To be done ->
[1] Copy the passage on rental property returns word for word, starting at "Of course betting" and ending at "in the efficient-market hypothesis.".
[2] In the records, repeat the lines verbatim, starting at the line that contains "Where should I" and ending at the line that contains "Image resolution: width=670". Give only those lines, and leave out the pictures.

— BEGIN Extract provided —

We will thoroughly dig into numbers in Part 2, but I believe you can expect over a 25% yearly return on low cost rental properties.

Humans don’t have great intuition when it comes to exponentials. You’ve probably heard the “how thick is a piece of paper folded in half 100 times?”

Investment returns are exponential as well. So instead of intuition, let’s visualize what is at stake.

Let’s compare investing $100k in the stock market with a generous 10% yearly return vs 25%, over 20 years.

10% vs 25%

That’s a huge difference! $673k vs $8.7M.

If there is one time to not be intellectually lazy, this is it. So let’s take a closer look.

Is the Risk Priced In Rental Property Returns?

When someone says the risk is priced in, they are stating that the reason the returns are greater is because it is balanced out by the risk of losing money.

Imagine a roulette wheel with 36 numbers and no zero. Betting on red, black, even, or odd pays 2 to 1. Betting on a single number pays 36 to 1.

roulette wheel

Of course betting a single number has much greater returns, let’s bet there!

Not so fast bucko – it comes with more risk. You will lose so often that it balances out – your expected rate of return is exactly the same as betting red.

Back to rental properties. If you state the risk is priced in without calculating anything, you are stating a belief in the efficient-market hypothesis.

What is the Efficient-Market Hypothesis?

Without getting too technical, it states that all information is priced in relative to risk in an efficient market.

The $20 bill intro ran through some comedic extrapolations of the efficient-market hypothesis.

In other words if I see something that is too good to be true (free $20) in an efficient market (out there in public), there is either information I’m missing that others know (feces) or risk I’m not accounting for correctly (hurt back).

You could state that I had an information advantage – I saw the $20 bill. The whole market didn’t have access to that information, just me.

In other words, believers in the efficient-market hypothesis think it is possible to generate higher returns accounting for risk, but you need some sort of advantage.

I challenge you to not be mentally lazy and just assume the risk is perfectly priced in to rental property returns. Here are some of the advantages that let you generate greater returns.

— END Extract provided —
— BEGIN Material provided —

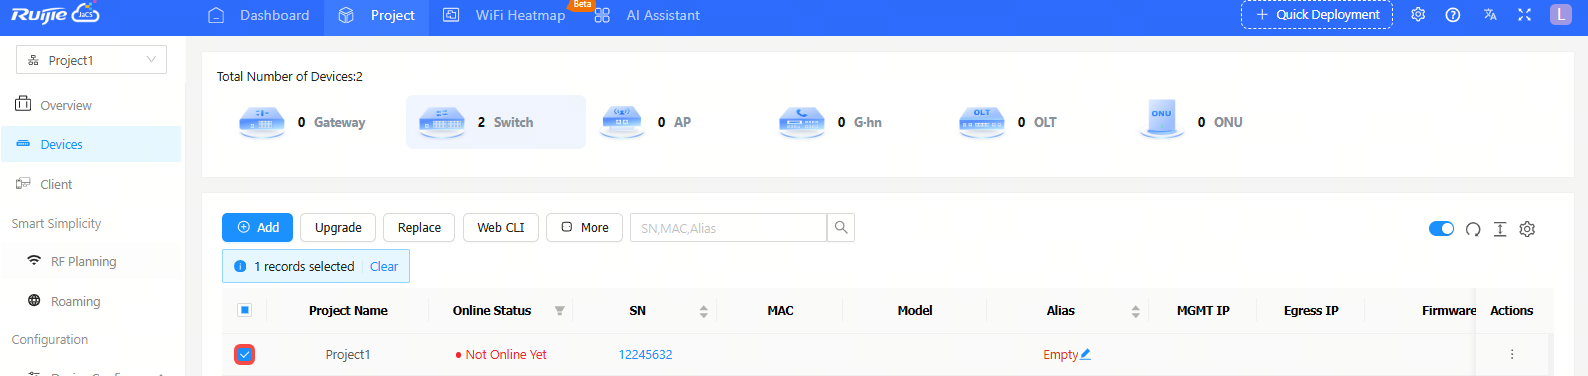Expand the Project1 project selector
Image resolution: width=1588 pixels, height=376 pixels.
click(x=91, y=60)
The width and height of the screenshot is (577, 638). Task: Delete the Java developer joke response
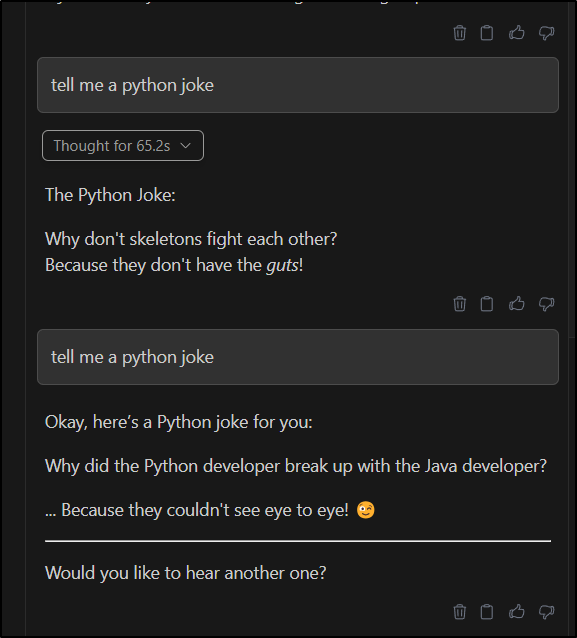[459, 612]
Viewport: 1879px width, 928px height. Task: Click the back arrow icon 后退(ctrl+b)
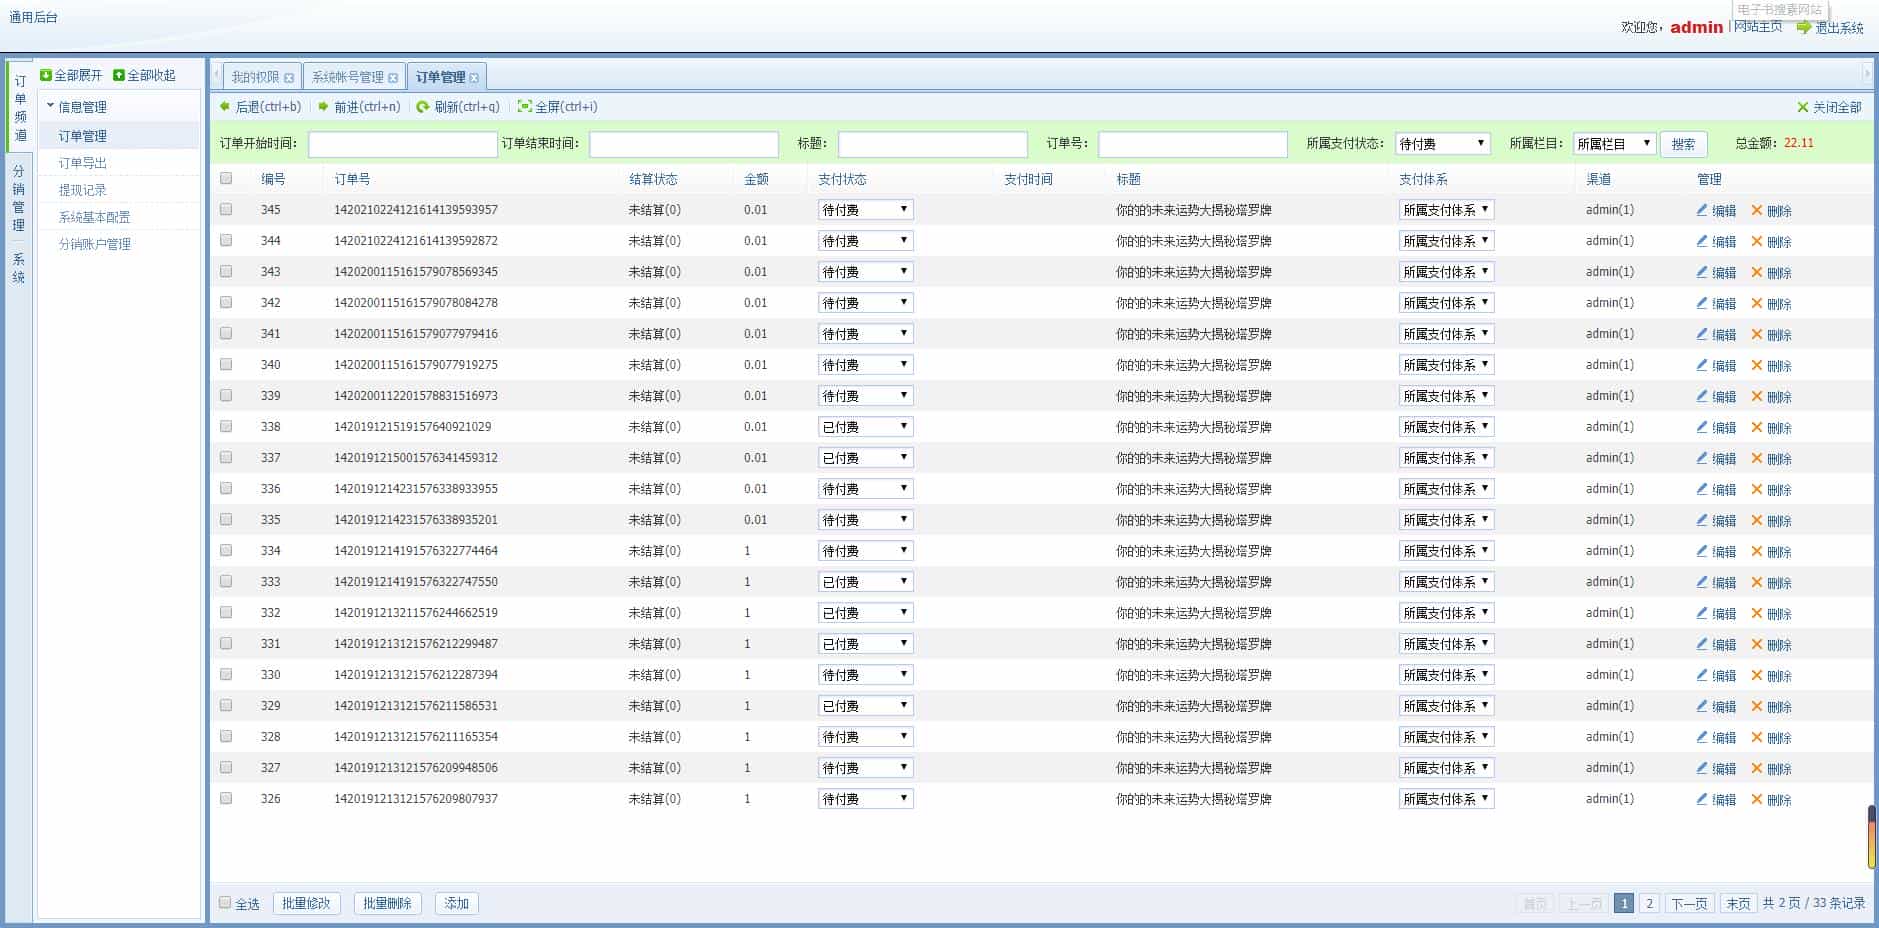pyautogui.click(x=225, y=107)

— END Material provided —
— BEGIN Material provided —

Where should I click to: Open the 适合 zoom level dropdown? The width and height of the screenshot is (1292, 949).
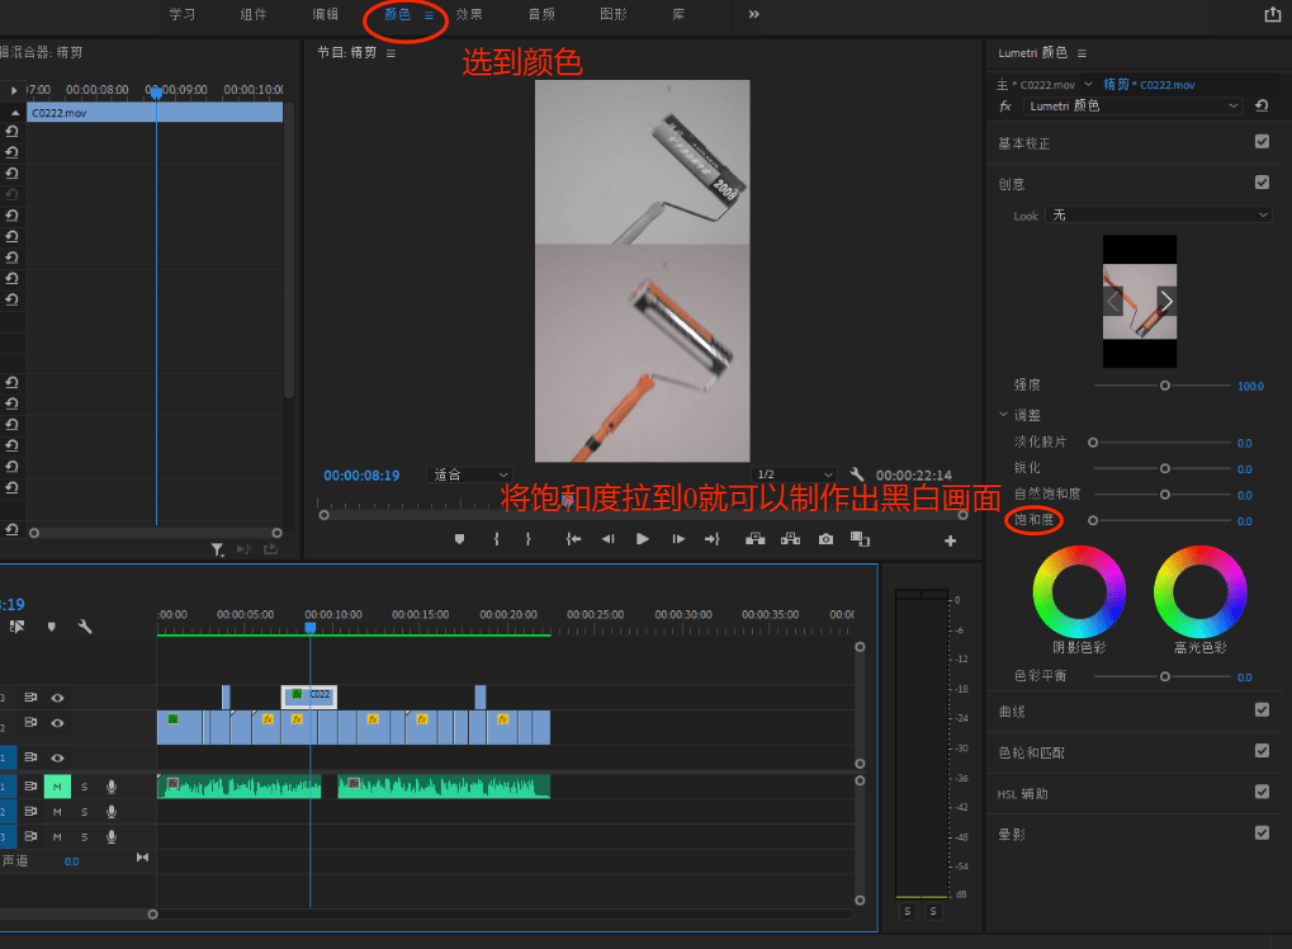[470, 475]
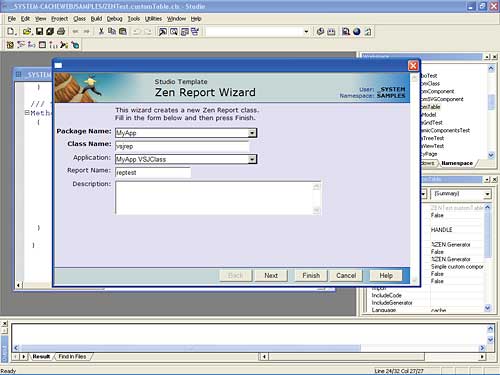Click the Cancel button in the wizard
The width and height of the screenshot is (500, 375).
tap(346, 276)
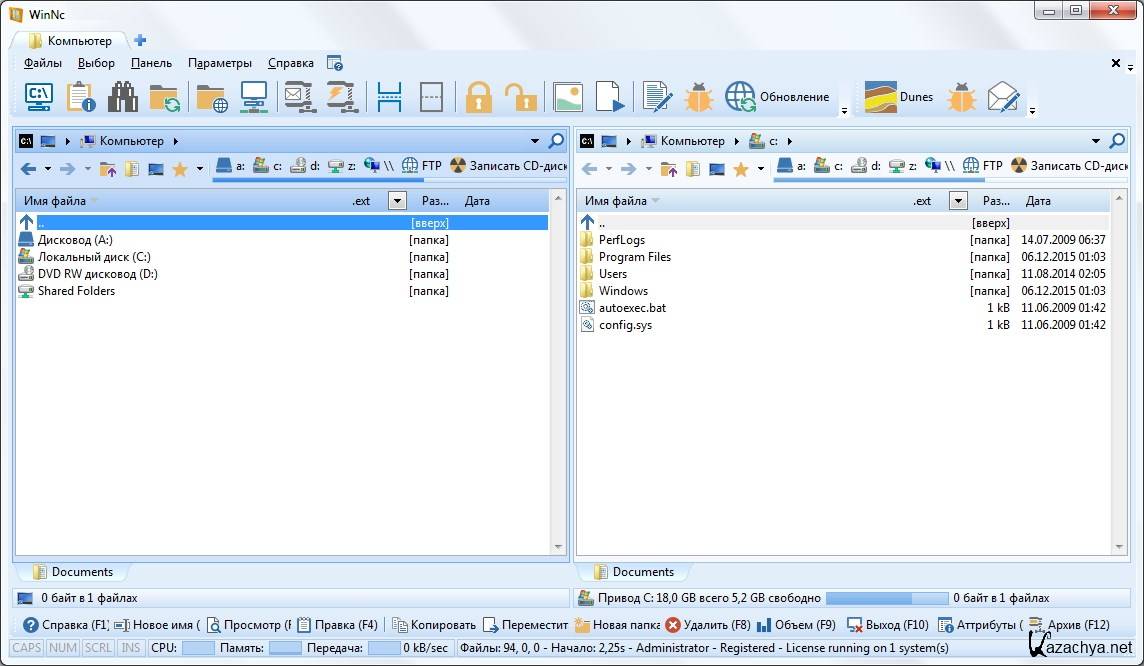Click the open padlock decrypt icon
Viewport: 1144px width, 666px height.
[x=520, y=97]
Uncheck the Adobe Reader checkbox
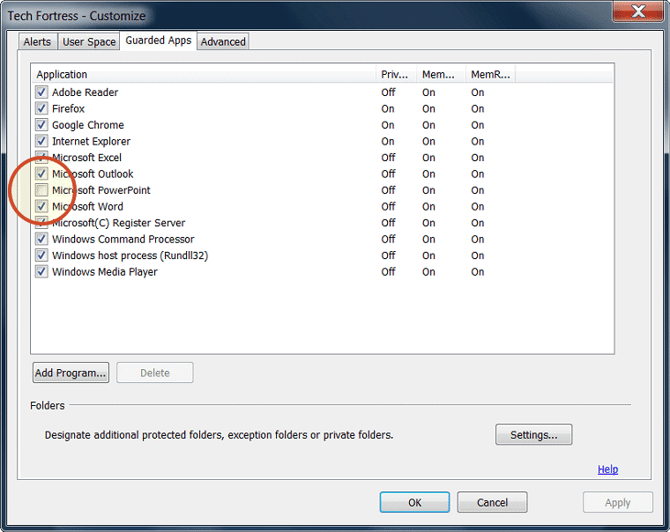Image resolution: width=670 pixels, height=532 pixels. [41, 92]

— END Material provided —

Answers per task ->
[1]
Of course betting a single number has much greater returns, let’s bet there!

Not so fast bucko – it comes with more risk. You will lose so often that it balances out – your expected rate of return is exactly the same as betting red.

Back to rental properties. If you state the risk is priced in without calculating anything, you are stating a belief in the efficient-market hypothesis.

[2]
Where should I click to: Open the 适合 zoom level dropdown? The width and height of the screenshot is (1292, 949).
[470, 475]
Click the Cancel button in the wizard
The width and height of the screenshot is (500, 375).
tap(346, 276)
Click the open padlock decrypt icon
Viewport: 1144px width, 666px height.
[x=520, y=97]
Uncheck the Adobe Reader checkbox
Image resolution: width=670 pixels, height=532 pixels. [41, 92]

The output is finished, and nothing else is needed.